▸ REQUIREMENT: Repeat the items exactly, from the line containing "Toggle Aprovado checkbox" through the line containing "point(89,249)", both included.

[Stored data]
'''

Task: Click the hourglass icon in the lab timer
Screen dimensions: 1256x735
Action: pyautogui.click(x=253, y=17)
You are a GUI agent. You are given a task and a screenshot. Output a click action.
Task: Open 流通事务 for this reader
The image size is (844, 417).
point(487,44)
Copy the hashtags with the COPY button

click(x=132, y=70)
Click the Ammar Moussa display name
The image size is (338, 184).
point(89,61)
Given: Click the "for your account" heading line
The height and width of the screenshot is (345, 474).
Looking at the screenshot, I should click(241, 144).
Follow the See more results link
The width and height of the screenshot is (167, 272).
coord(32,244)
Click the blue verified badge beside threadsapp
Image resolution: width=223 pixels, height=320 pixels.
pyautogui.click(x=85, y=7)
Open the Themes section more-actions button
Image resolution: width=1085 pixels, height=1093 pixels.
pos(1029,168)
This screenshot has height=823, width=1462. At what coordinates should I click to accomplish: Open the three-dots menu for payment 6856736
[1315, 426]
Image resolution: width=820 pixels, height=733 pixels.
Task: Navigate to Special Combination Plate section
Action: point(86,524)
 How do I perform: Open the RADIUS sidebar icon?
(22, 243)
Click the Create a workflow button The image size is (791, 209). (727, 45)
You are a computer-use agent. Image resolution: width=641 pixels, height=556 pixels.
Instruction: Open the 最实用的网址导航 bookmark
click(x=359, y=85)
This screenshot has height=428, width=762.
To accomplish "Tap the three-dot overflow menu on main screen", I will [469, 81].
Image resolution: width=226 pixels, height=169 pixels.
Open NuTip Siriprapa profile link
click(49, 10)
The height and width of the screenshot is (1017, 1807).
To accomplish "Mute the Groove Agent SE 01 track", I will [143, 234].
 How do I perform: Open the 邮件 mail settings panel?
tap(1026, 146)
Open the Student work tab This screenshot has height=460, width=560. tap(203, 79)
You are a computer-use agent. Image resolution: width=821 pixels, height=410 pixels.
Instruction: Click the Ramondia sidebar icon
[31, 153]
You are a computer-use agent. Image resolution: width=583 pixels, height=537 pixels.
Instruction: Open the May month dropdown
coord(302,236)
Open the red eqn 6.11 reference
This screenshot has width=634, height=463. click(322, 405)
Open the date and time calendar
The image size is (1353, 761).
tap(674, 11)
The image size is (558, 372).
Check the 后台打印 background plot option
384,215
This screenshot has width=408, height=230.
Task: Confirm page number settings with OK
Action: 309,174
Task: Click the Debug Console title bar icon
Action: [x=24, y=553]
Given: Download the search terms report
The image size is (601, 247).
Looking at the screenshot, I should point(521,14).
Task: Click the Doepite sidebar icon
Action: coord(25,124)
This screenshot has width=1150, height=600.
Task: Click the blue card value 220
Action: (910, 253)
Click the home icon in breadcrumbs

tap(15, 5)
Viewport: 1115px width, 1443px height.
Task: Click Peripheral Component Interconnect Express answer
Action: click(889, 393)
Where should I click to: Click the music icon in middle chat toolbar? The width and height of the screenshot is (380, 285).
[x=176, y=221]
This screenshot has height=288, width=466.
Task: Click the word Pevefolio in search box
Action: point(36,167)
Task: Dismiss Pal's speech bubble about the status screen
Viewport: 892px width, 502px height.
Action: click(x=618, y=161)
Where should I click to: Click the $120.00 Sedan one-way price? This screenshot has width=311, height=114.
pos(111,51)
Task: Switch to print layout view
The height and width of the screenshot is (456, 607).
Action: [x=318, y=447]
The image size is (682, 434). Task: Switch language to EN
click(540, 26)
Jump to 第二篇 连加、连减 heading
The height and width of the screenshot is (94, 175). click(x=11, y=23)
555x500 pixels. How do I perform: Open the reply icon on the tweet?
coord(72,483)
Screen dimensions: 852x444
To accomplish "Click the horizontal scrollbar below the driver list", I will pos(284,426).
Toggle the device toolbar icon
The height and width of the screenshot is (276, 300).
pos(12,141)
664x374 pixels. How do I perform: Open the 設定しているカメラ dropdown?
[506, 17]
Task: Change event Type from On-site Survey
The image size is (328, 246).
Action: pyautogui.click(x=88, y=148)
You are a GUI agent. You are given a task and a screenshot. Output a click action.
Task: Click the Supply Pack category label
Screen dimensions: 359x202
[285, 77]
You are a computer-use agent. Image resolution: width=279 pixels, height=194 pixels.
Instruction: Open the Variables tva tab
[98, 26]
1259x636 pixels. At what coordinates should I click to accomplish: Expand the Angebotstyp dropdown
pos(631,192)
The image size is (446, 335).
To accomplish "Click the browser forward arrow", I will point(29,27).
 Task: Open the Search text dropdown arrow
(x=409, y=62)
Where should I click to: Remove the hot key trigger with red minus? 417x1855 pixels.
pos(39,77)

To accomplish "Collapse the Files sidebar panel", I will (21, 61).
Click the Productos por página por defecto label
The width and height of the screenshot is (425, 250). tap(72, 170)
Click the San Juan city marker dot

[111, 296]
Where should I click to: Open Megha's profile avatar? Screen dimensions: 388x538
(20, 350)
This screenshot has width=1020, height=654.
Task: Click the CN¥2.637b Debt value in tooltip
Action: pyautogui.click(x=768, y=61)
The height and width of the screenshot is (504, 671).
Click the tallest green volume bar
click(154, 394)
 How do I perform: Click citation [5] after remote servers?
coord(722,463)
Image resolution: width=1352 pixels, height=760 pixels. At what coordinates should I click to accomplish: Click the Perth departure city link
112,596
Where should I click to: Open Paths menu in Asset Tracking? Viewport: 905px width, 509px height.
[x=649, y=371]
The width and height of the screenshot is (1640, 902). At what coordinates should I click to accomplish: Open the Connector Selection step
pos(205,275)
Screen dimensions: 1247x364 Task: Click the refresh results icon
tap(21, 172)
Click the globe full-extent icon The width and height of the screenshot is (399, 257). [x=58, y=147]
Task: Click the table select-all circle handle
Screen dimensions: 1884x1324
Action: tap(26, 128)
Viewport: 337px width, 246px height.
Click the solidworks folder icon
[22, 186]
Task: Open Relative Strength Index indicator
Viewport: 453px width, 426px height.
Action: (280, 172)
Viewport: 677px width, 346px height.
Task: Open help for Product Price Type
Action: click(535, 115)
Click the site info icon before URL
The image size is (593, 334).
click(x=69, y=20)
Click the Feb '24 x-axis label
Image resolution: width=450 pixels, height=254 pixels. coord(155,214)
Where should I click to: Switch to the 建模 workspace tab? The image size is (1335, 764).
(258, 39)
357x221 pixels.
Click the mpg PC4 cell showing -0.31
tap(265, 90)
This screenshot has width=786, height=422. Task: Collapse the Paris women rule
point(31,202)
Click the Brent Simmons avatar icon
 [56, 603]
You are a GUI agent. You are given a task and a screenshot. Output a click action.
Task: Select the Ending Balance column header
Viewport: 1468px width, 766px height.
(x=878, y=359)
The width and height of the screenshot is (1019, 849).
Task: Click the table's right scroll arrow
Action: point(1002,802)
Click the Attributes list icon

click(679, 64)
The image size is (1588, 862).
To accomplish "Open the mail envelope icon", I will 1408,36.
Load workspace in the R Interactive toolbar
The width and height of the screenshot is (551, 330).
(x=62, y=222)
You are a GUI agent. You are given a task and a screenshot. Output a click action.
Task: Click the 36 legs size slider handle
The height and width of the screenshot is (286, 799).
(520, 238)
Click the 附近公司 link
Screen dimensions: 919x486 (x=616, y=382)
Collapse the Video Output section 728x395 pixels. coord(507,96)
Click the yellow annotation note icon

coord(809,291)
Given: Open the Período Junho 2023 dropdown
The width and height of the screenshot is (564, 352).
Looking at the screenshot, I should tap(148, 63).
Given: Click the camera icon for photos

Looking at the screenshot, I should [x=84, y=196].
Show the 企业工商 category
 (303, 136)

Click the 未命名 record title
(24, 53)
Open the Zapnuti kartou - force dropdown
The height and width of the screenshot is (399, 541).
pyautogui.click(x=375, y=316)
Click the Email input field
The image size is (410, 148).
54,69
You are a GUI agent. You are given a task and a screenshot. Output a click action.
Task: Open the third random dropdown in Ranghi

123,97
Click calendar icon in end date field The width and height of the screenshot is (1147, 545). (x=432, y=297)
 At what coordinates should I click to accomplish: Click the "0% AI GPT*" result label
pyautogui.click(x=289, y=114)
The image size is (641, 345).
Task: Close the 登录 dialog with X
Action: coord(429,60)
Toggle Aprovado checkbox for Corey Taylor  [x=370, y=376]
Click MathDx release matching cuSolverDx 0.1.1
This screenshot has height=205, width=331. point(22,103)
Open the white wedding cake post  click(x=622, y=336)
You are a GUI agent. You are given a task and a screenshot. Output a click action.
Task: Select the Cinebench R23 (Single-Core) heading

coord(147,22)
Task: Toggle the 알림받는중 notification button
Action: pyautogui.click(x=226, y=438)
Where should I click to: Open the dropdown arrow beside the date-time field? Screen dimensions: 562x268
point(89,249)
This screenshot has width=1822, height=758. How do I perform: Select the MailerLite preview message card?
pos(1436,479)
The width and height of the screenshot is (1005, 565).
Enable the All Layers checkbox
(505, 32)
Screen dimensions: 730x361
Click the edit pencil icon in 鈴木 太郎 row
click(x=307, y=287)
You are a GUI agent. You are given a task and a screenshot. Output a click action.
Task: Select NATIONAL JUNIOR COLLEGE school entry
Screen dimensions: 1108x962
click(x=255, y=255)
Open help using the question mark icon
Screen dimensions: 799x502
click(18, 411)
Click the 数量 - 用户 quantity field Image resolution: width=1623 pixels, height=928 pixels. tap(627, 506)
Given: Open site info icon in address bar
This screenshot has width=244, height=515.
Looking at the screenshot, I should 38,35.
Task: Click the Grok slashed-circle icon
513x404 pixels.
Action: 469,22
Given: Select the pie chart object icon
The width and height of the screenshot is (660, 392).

'''

▸ CORRECT OUTPUT:
Toggle Aprovado checkbox for Corey Taylor  [x=370, y=376]
Click MathDx release matching cuSolverDx 0.1.1
This screenshot has height=205, width=331. point(22,103)
Open the white wedding cake post  click(x=622, y=336)
You are a GUI agent. You are given a task and a screenshot. Output a click action.
Task: Select the Cinebench R23 (Single-Core) heading

coord(147,22)
Task: Toggle the 알림받는중 notification button
Action: pyautogui.click(x=226, y=438)
Where should I click to: Open the dropdown arrow beside the date-time field? Screen dimensions: 562x268
point(89,249)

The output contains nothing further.